ぺこり、とお辞儀をしたのはあたしたちと同じくらいの女の子。


「あー、どうも。お、お手伝い?」

「はい! お母さん、いや、おかみさんがちょうど団体さんのお見送りに行っちゃってて……そうそう、トゥインクル学園ミニ四駆部さん、でいいんですよね」

「はい」

「じゃあ、お部屋用意してますんで、お上がりになってください」

「おじゃましまーす」


 一泊だからそんなに荷物は多くない……と思ったら、ルナは外国にでも行くのかっていうようなキャリーバッグを転がしてるし、一方でたまおはデパートの紙袋ひとつだ。みんなバラバラ。


「あの、涼川あゆみ、さんですよね?」

「はい!?」


部屋まで案内してくれてる旅館の娘から声をかけられて、あたしはアタマから変な声を出しちゃった。

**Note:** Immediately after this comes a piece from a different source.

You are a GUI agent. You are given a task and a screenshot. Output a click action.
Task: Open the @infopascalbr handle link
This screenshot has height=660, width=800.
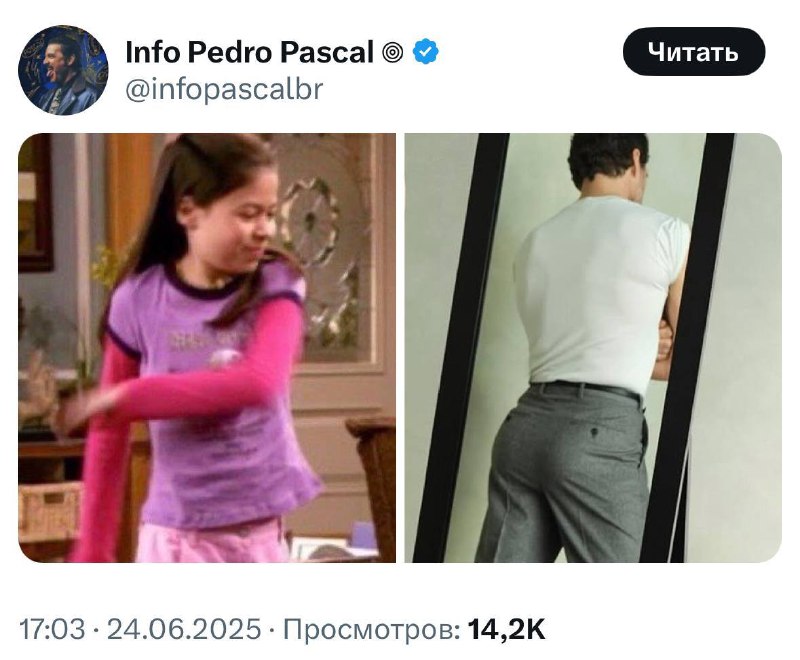[x=224, y=89]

「わたしもミニ四駆やるんで、その、《すーぱーあゆみん》のウワサは聞いてます」

「あー……」

「よっ! 人気者!」

 たくみが茶化す。まあ、まんざらでもないけどさ。


「あなた、ミニ四駆やるっていうけど、ひょっとして『選手権』は」

「出ます! 強羅中学校プラモデル研究会、チーム《メリーゴーランド》です!」

「あ、そう……」


 思わぬところにライバル? あたしが言葉を探してる間に、部屋についてしまった。


「それでは、ごゆっくりお過ごし下さい」

「はーい」


畳敷の部屋がふたつ。五人じゃもて余しそうな、広い部屋だった。


「あー、ボクお風呂入ってくる」

「待って、わたしも~!」


 荷物を放り出したたくみを、ルナが小走りで追いかける。


「ズボラ」

「そうよね、全くもう……」


 たまおと会長は、奥さんよろしく荷物の片付けと、お茶をいれる準備を始めた。なんというか、うん、わかる。それよりもあたしの中で気になることが渦を巻いてとまらない。


「あたし、ちょっと、さっきの娘に聞いてくる。『選手権』のこと」

「ちょっと、涼川さんまで!」

「すぐ戻るから、ごめんなさい」


 そう、さっきの娘。ミニ四チューナーならわかる。言葉ではうまく説明できないけど、「デキる空気」を持ってた。そう、感じたんだ……。